宗教

地域デザイン研究会代表 平峯 悠

 哲学者山折哲雄氏の話の中に、ある日本人が外国で宗教は何かと問われ、「無宗教」と答えたところ入団を拒否された。そこで瞬間的に「日本には無の宗教という宗教があるのだ」と言い訳しなんとか入国できたという。世界の国々の宗教に対する理解のなさを示す一例である。

 世界の人口60億人の約8割は形式的な信仰を含めて何らかの宗教を信じている。その内訳は、キリスト教徒は約18億人、イスラム教徒が約10億人、ヒンズー教徒が約7億5千万人、仏教徒が約3万人余り、新宗教を信じる人が1億人程度、シク教徒やユダヤ教徒が1千万人を超えるという。日本で無宗教の人が多いというものの、初詣からクリスマスに至るまで、種々の宗教行動を当たり前のように行っている。また新興宗教に入れ上げ全財産をなくす人もいる。新興宗教はある人が突然宗教や霊的体験を経て自分の使命を自覚することから始まる。人々がこれらの新宗教にのめり込むのは、分かりやすい言葉で表現され実生活で容易に実行できるからである。逆に言えば騙されやすい。日本でのその数は約300程度といわれている。

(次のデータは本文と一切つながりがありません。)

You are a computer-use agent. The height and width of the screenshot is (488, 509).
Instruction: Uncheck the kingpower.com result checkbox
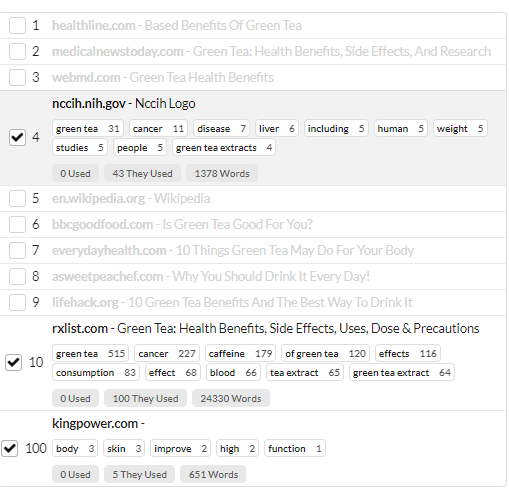pyautogui.click(x=9, y=448)
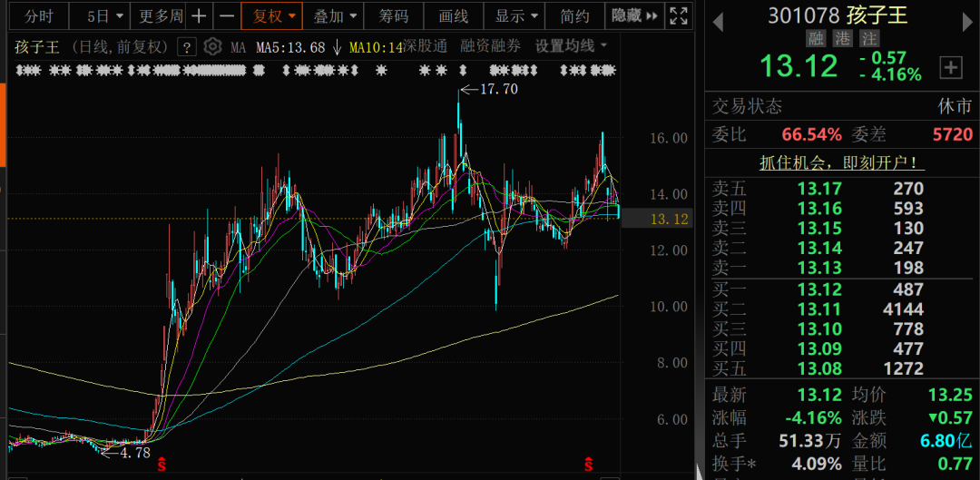Enter fullscreen chart with expand icon
Image resolution: width=980 pixels, height=480 pixels.
pos(677,15)
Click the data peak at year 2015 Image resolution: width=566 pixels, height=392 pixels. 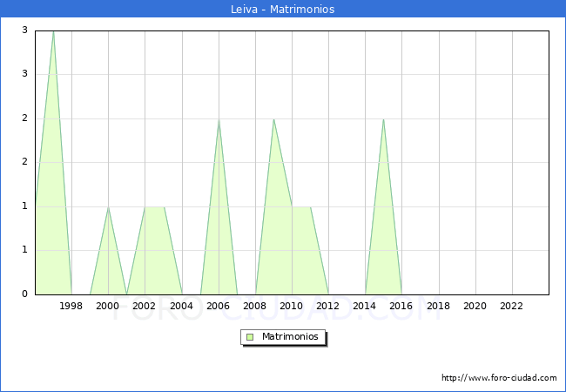383,120
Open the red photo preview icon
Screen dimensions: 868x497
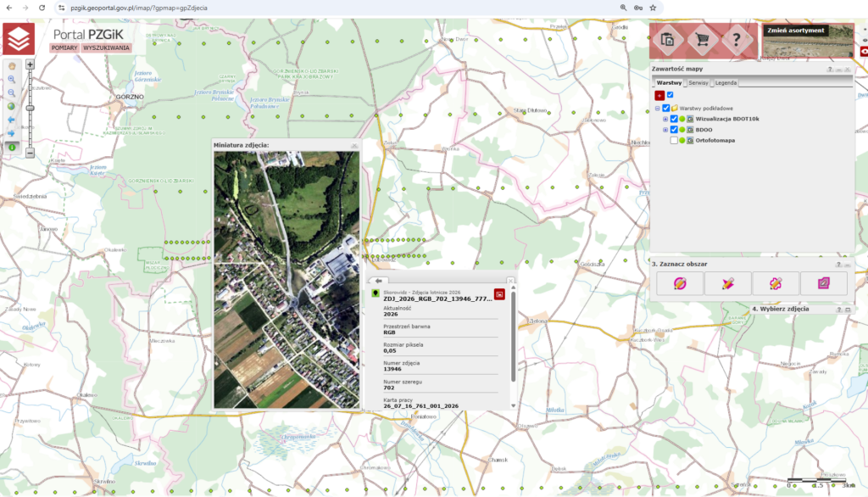click(499, 294)
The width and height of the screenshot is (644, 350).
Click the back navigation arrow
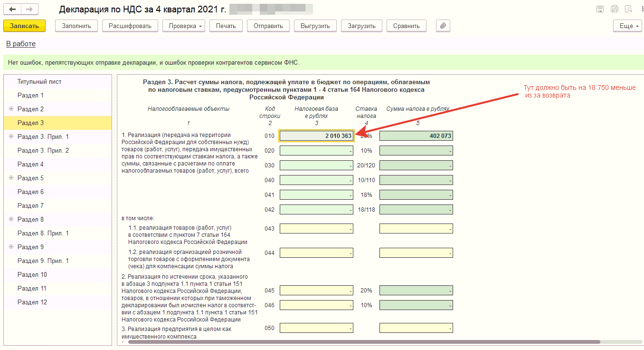coord(12,10)
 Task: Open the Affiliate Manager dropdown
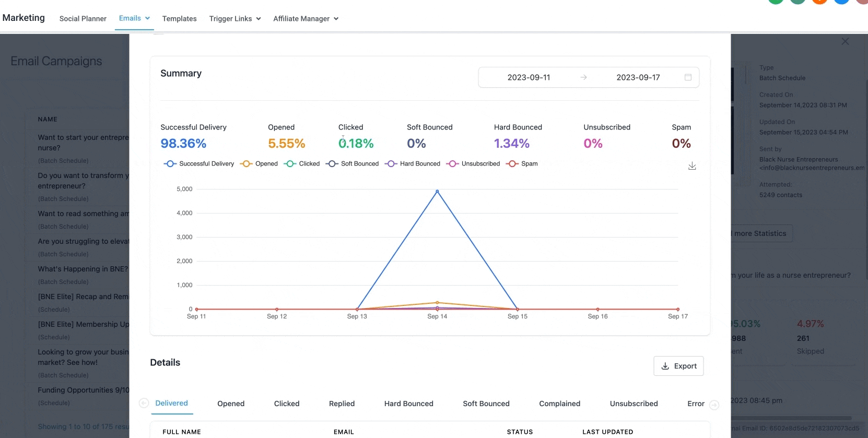coord(306,19)
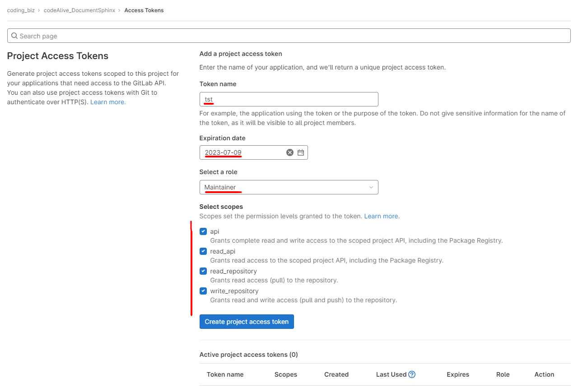Image resolution: width=583 pixels, height=392 pixels.
Task: Click the role dropdown chevron arrow
Action: pyautogui.click(x=371, y=187)
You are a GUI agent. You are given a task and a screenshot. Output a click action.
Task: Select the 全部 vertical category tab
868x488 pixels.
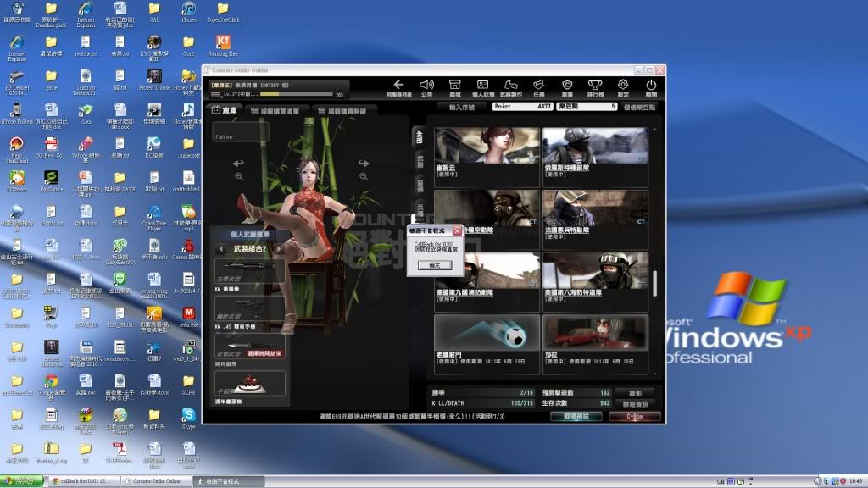coord(418,137)
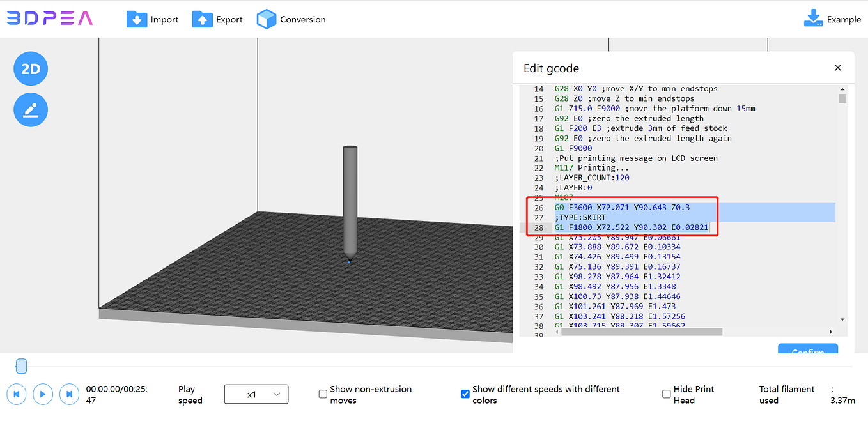
Task: Close the Edit gcode dialog
Action: [837, 68]
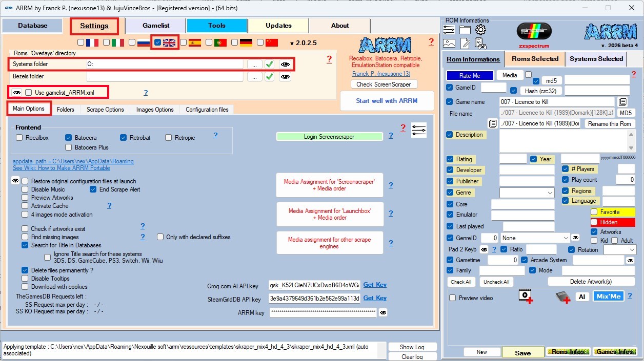The height and width of the screenshot is (361, 644).
Task: Click the add manual book icon with red plus
Action: (x=562, y=296)
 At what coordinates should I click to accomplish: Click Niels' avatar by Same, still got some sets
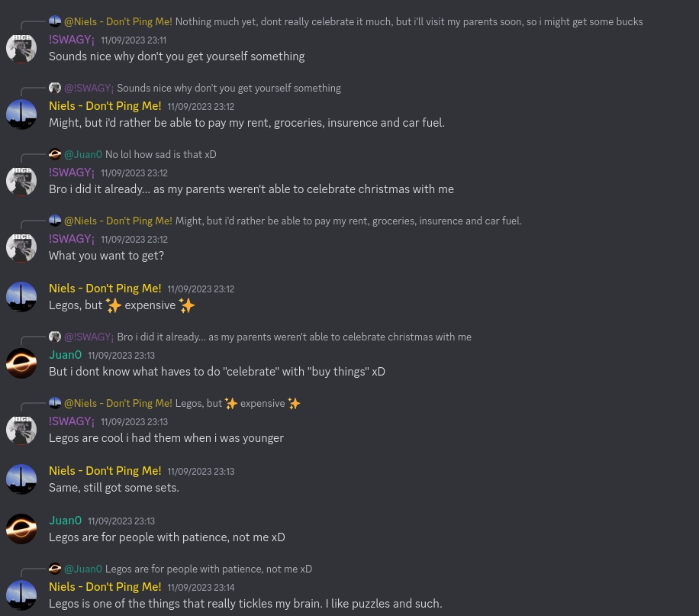(21, 479)
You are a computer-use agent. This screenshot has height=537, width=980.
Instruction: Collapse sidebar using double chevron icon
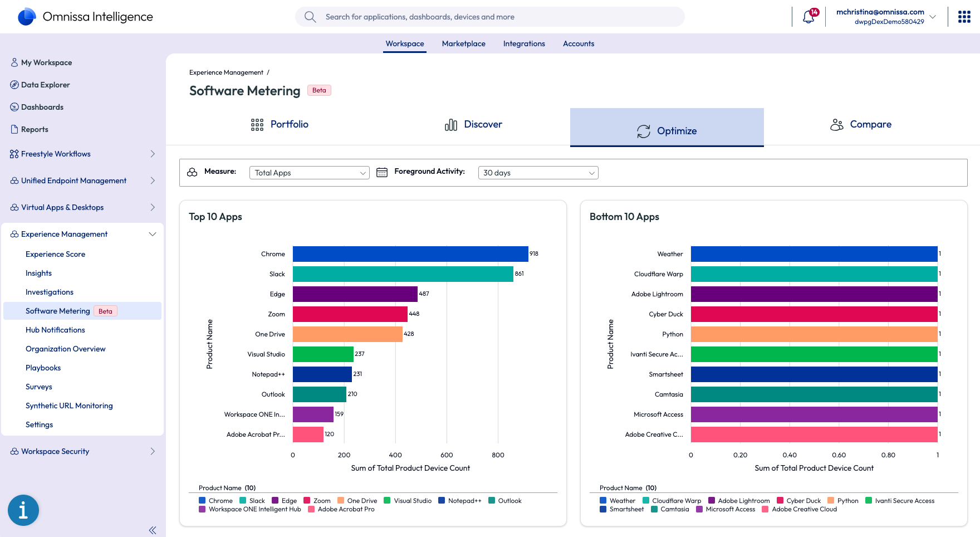(x=153, y=530)
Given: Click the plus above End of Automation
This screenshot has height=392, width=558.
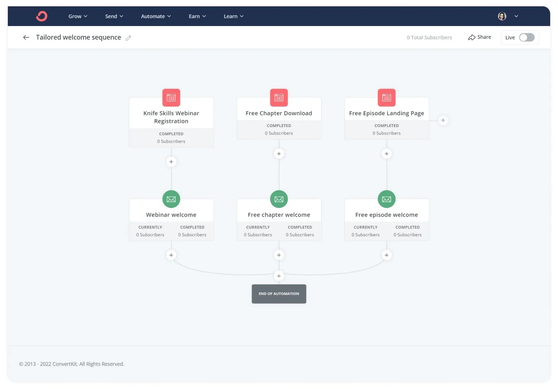Looking at the screenshot, I should tap(279, 276).
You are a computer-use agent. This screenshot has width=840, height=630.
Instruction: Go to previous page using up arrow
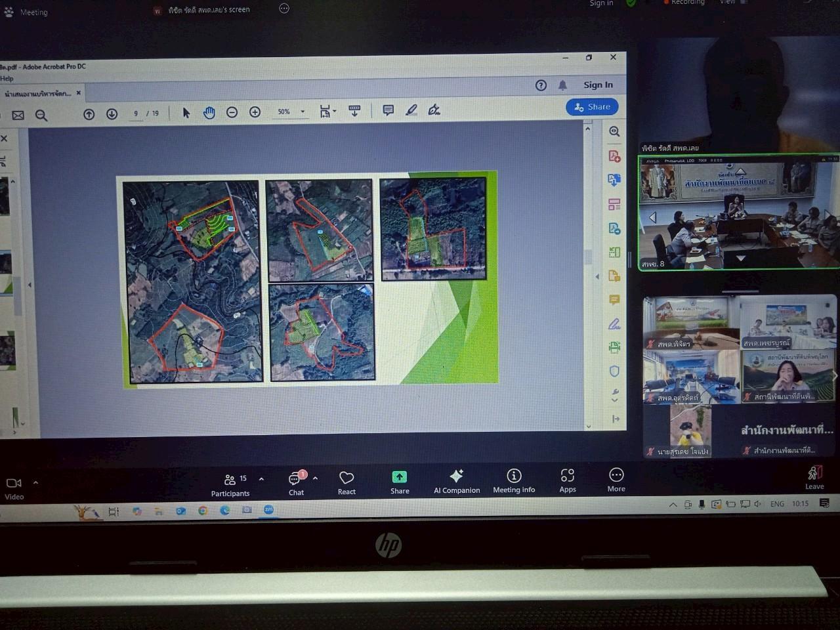tap(89, 114)
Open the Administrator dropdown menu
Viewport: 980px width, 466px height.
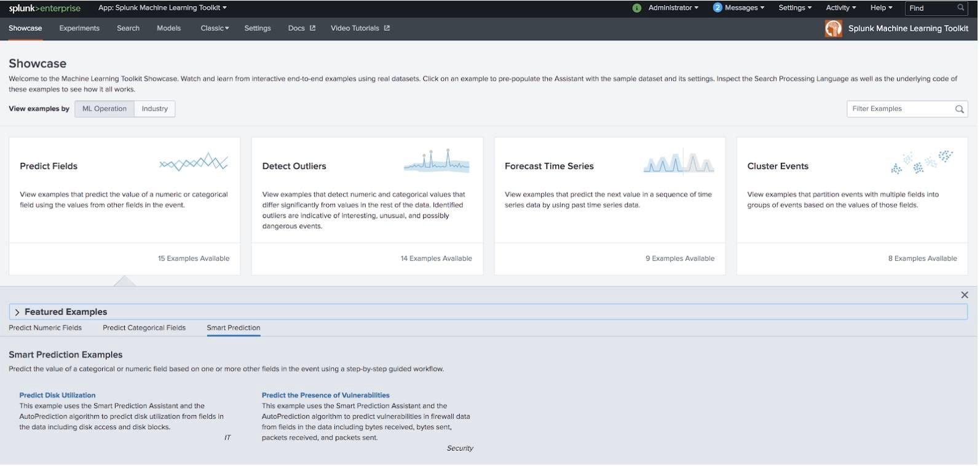(x=673, y=8)
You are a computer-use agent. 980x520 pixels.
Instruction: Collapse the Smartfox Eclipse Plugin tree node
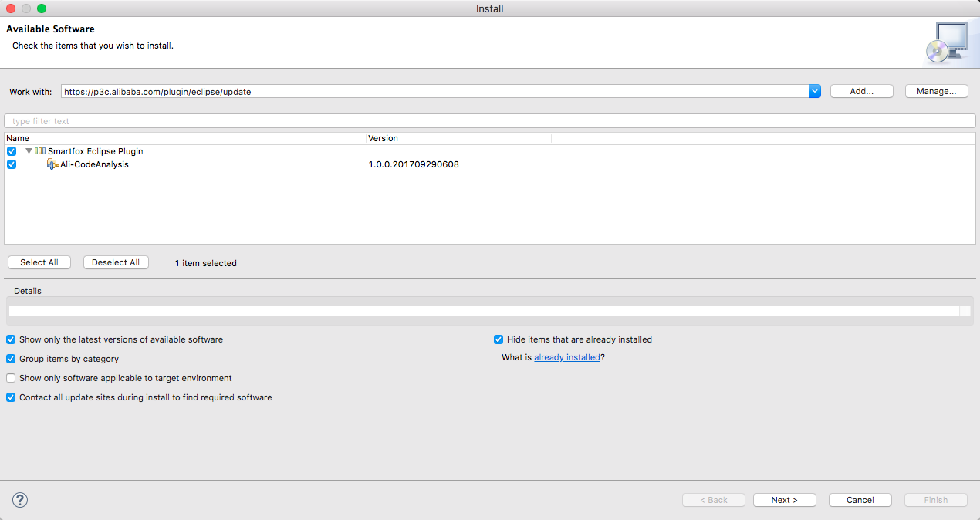pyautogui.click(x=29, y=151)
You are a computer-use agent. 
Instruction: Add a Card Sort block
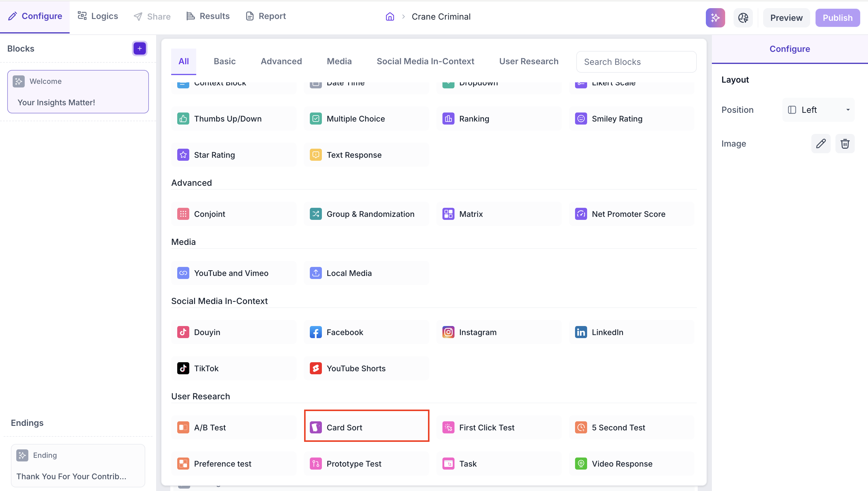click(366, 427)
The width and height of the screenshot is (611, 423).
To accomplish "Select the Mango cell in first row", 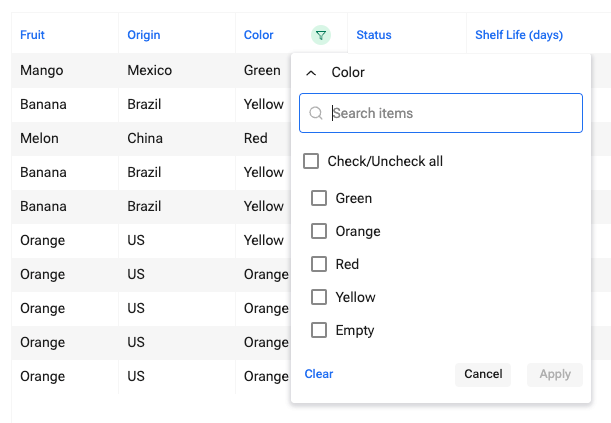I will click(x=42, y=71).
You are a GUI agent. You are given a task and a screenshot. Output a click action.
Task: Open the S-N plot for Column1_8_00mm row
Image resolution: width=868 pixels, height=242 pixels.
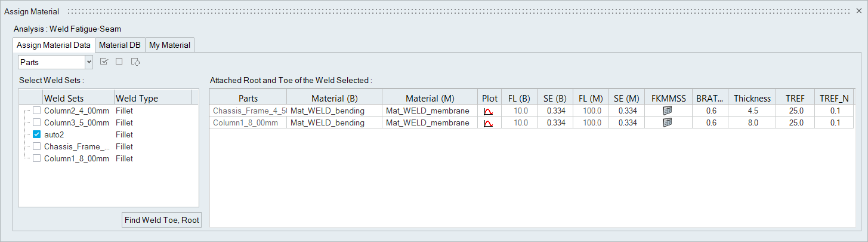pos(489,123)
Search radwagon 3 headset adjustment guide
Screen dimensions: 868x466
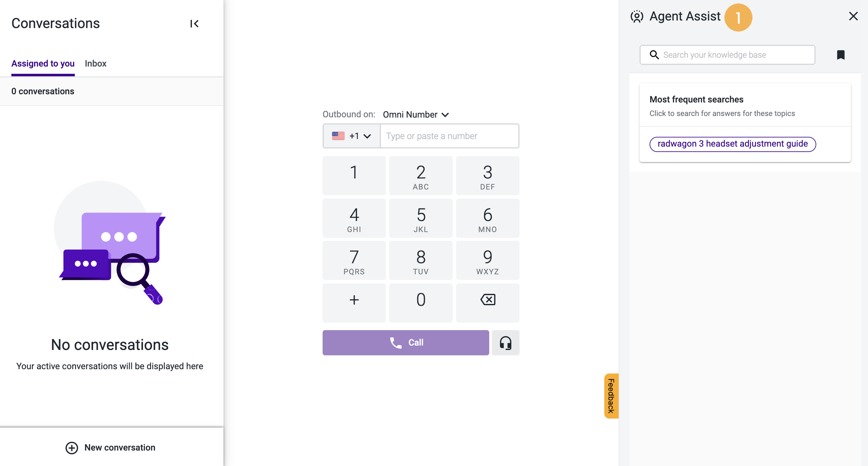(x=733, y=144)
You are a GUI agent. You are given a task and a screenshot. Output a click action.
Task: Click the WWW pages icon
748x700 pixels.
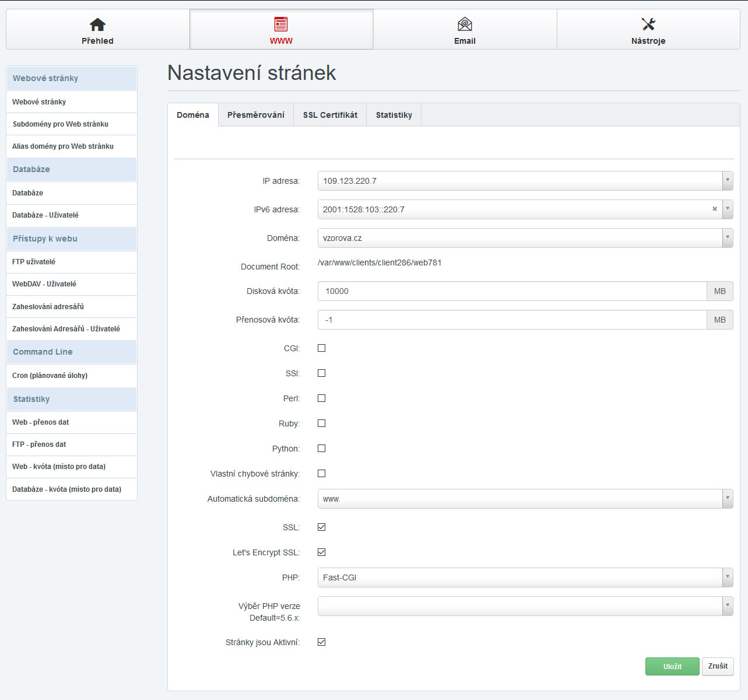point(281,25)
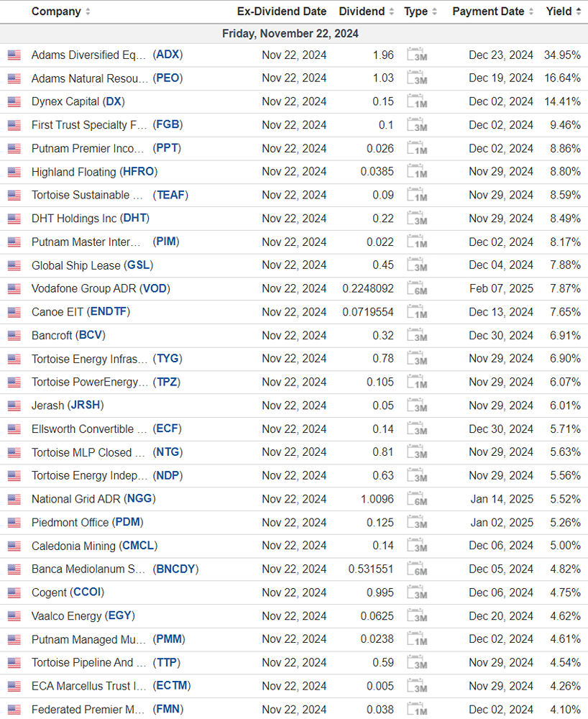Image resolution: width=588 pixels, height=719 pixels.
Task: Open the Dynex Capital company link
Action: [x=66, y=101]
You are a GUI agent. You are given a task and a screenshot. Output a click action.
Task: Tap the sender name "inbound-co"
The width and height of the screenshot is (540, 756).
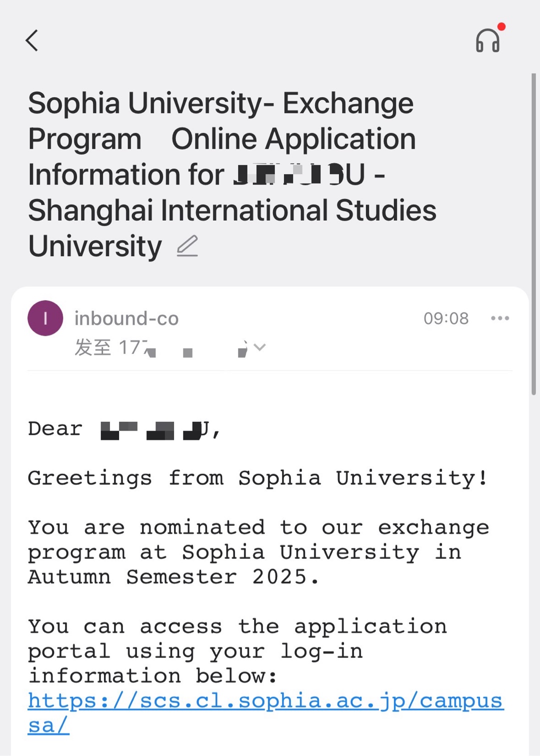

 宗教の定義は難しいが、人々の死への不安や存在の不安、現世の苦難からの開放であると言えよう。宗教は精神的安定をもたらすと同時に、社会的な組織や制度、民族の文化として生活そのものになりきっていることが多い。今回の同時多発テロを引き起こしたイスラム原理主義者は「西洋文化に接触すればするほど、より差別意識を感じ敵意を燃やす。西洋音楽、服装、個人の重視などは、文化的狂信主義者にとっては気が狂わんばかりの軽蔑を生む(リチヤード・コーエン)」という。それぞれの宗教は人々の安寧と幸福を願っているが異教徒に対しては通用しない。日本人は自然崇拝を基本にし、複数の宗教を区別なく受け入れるという信仰形態をとる。従ってキリスト教やイスラム教のような一神教で生活の一部となっている宗教を理解できていない。

 これまで人類の歴史の中で宗教に起因する対立や戦争は果てしなく繰り広げられてきた。十字軍の遠征、中世の宗教戦争、イスラム教、ユダヤ教、キリスト教の対立など宗教上の対立は人類が存在する限りなくならないのかもしれない。日本でも近くはオーム真理教の暴走とテロ、中世から近世にかけてのキリスト教弾圧の歴史、一向一揆、信長による仏教徒焼き討ちなど日本だけが例外ではないことを認識すべきである。

 これからの日本はアメリカの傘の下で一人平和をむさぽるわけにはいかない。進歩的文化人と称する人達や一部マスコミの世界平和論は大変薄っペらい。お互いがよく話し合えば戦争がなくなり、平和な世界が実現するというのは正に奇麗事である。世界の宗教やそれを具現化した文化・文明及び生活様式に対する深い理解と判断力を養い、日本人としての確固たる行動規範や原理でもって説得し時には戦いとる覚悟が必要である。

 9月11日に行われた同時多発テロは、宗教を再認識させ、21世紀の文明に大きな変事をもたらすものとなるに違いない。